Pick every line from the data that holds the word "agent".

INPUT FOR THIS TASK
******************************
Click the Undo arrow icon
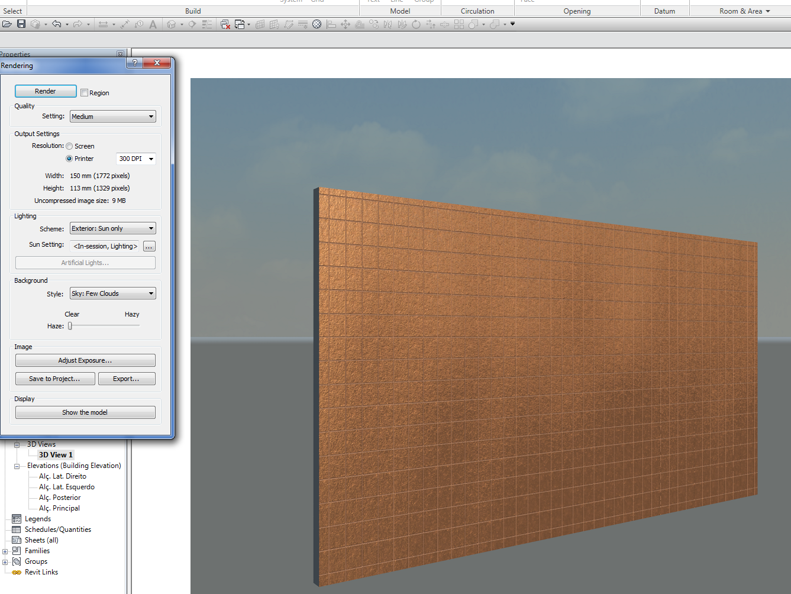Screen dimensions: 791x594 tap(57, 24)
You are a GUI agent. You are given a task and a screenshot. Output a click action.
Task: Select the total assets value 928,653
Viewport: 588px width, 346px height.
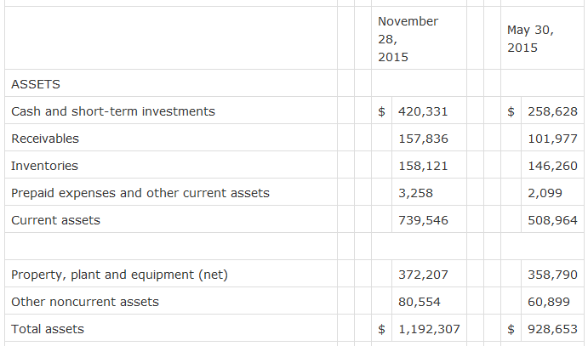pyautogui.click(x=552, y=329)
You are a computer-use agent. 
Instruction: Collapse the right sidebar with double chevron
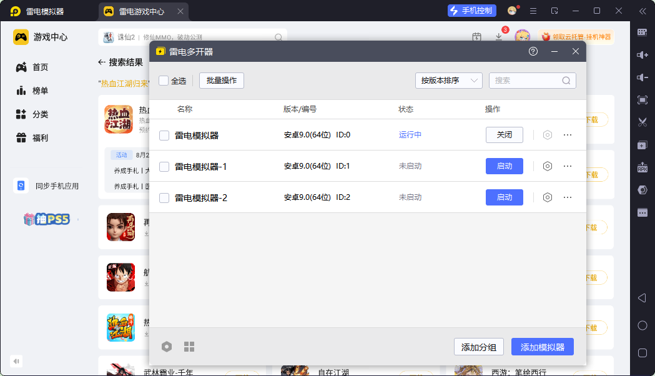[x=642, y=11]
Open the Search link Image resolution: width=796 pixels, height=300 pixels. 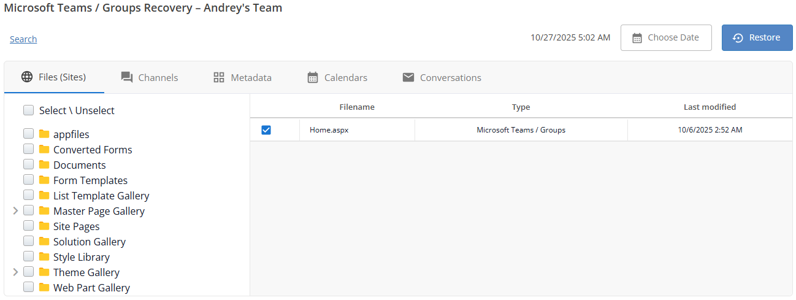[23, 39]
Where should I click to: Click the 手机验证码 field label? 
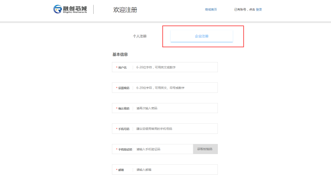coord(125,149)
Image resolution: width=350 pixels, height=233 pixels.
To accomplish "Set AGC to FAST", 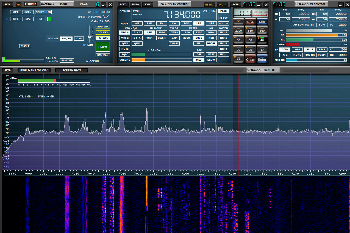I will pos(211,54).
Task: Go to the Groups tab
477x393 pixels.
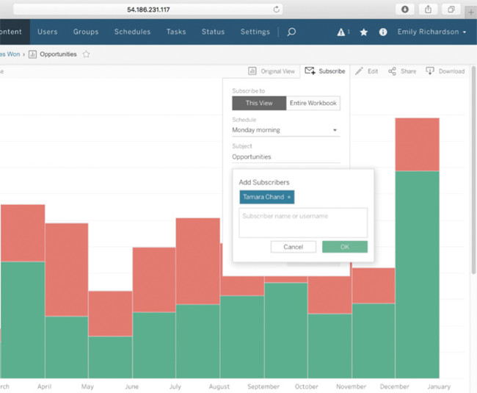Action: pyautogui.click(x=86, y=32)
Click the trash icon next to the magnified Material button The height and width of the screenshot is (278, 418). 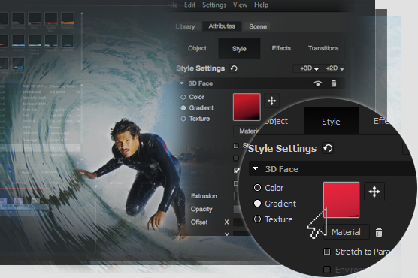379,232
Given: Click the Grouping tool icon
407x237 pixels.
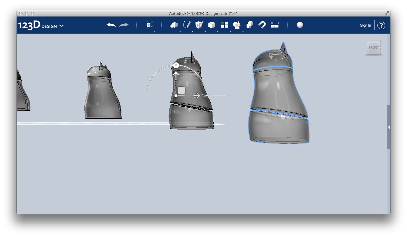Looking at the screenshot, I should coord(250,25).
******************************
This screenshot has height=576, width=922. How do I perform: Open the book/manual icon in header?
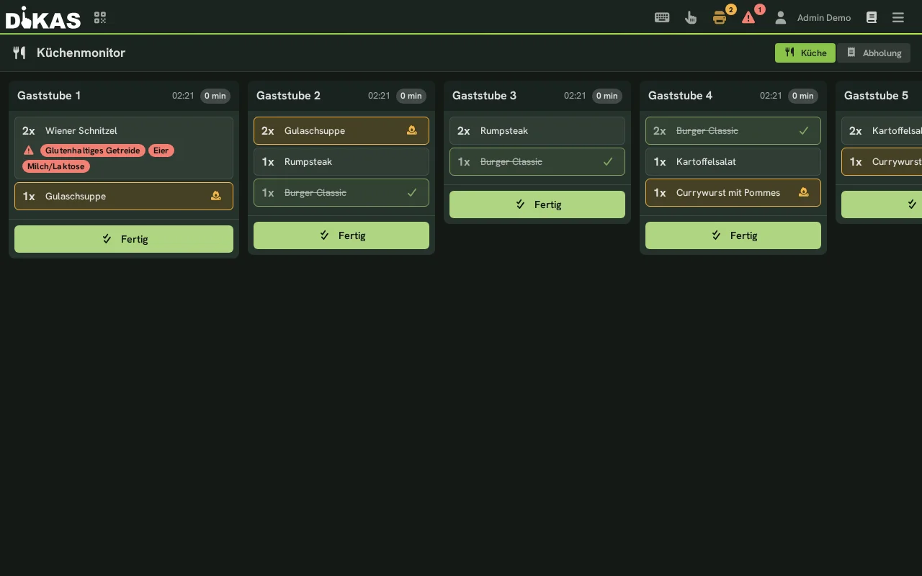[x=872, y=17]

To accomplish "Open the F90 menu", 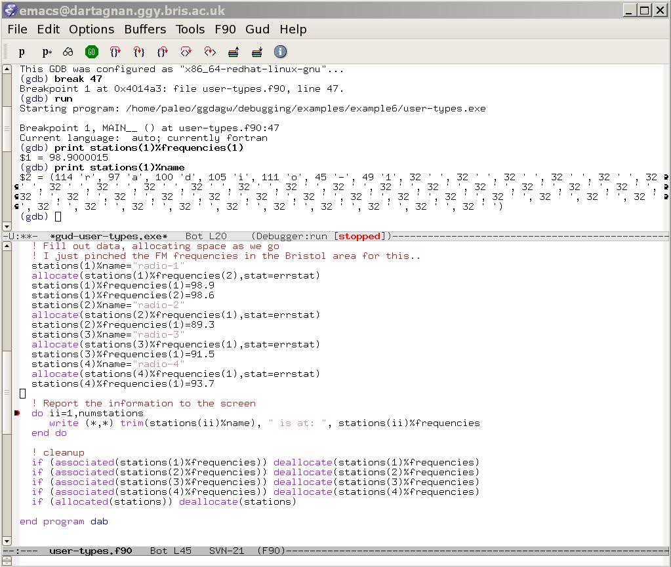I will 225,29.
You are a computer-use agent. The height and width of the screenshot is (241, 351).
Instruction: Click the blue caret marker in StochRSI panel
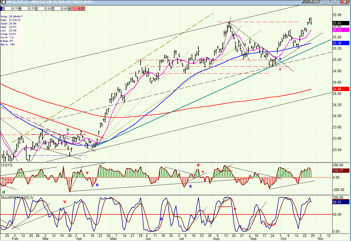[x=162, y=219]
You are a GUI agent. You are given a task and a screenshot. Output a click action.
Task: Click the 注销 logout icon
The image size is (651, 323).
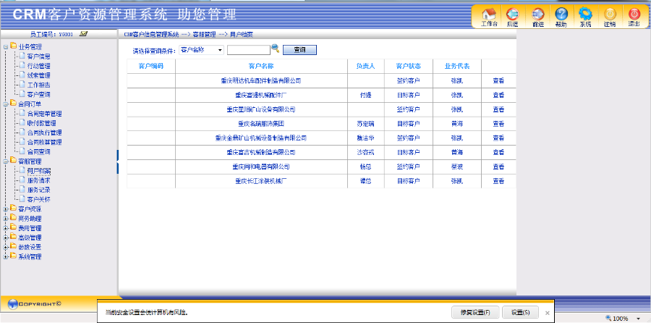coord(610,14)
******************************
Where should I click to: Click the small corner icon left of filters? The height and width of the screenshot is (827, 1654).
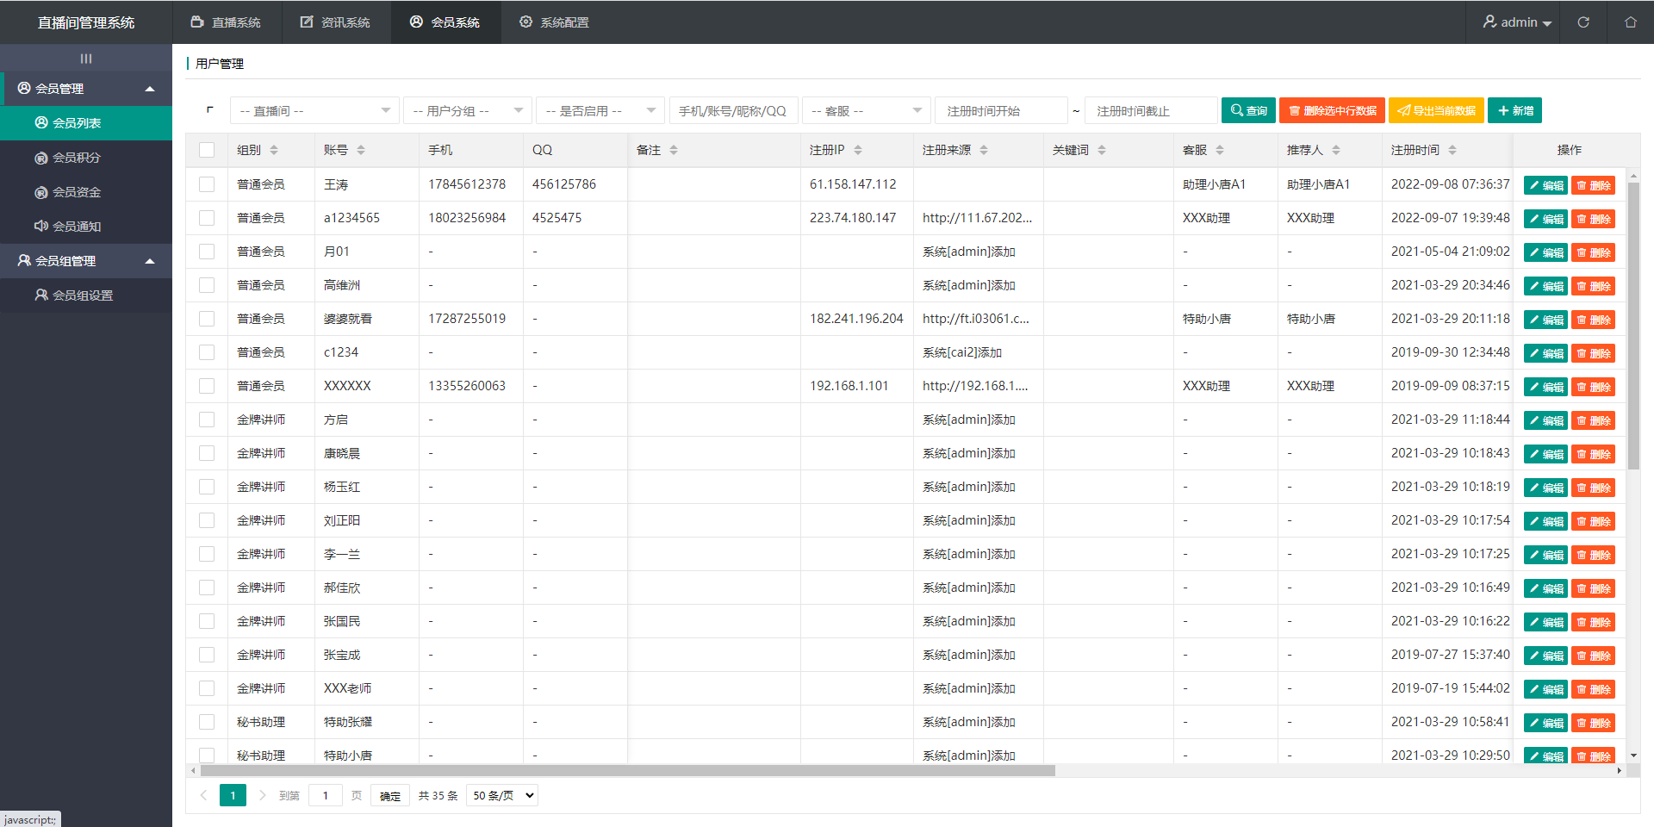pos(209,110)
******************************
REPLY
You are a GUI agent. You are given a task and a screenshot. Output a click action.
You are a computer-use agent. 
You are a computer-use agent. The height and width of the screenshot is (241, 351).
You are a GUI agent. You are given a task and a screenshot. Output a click action.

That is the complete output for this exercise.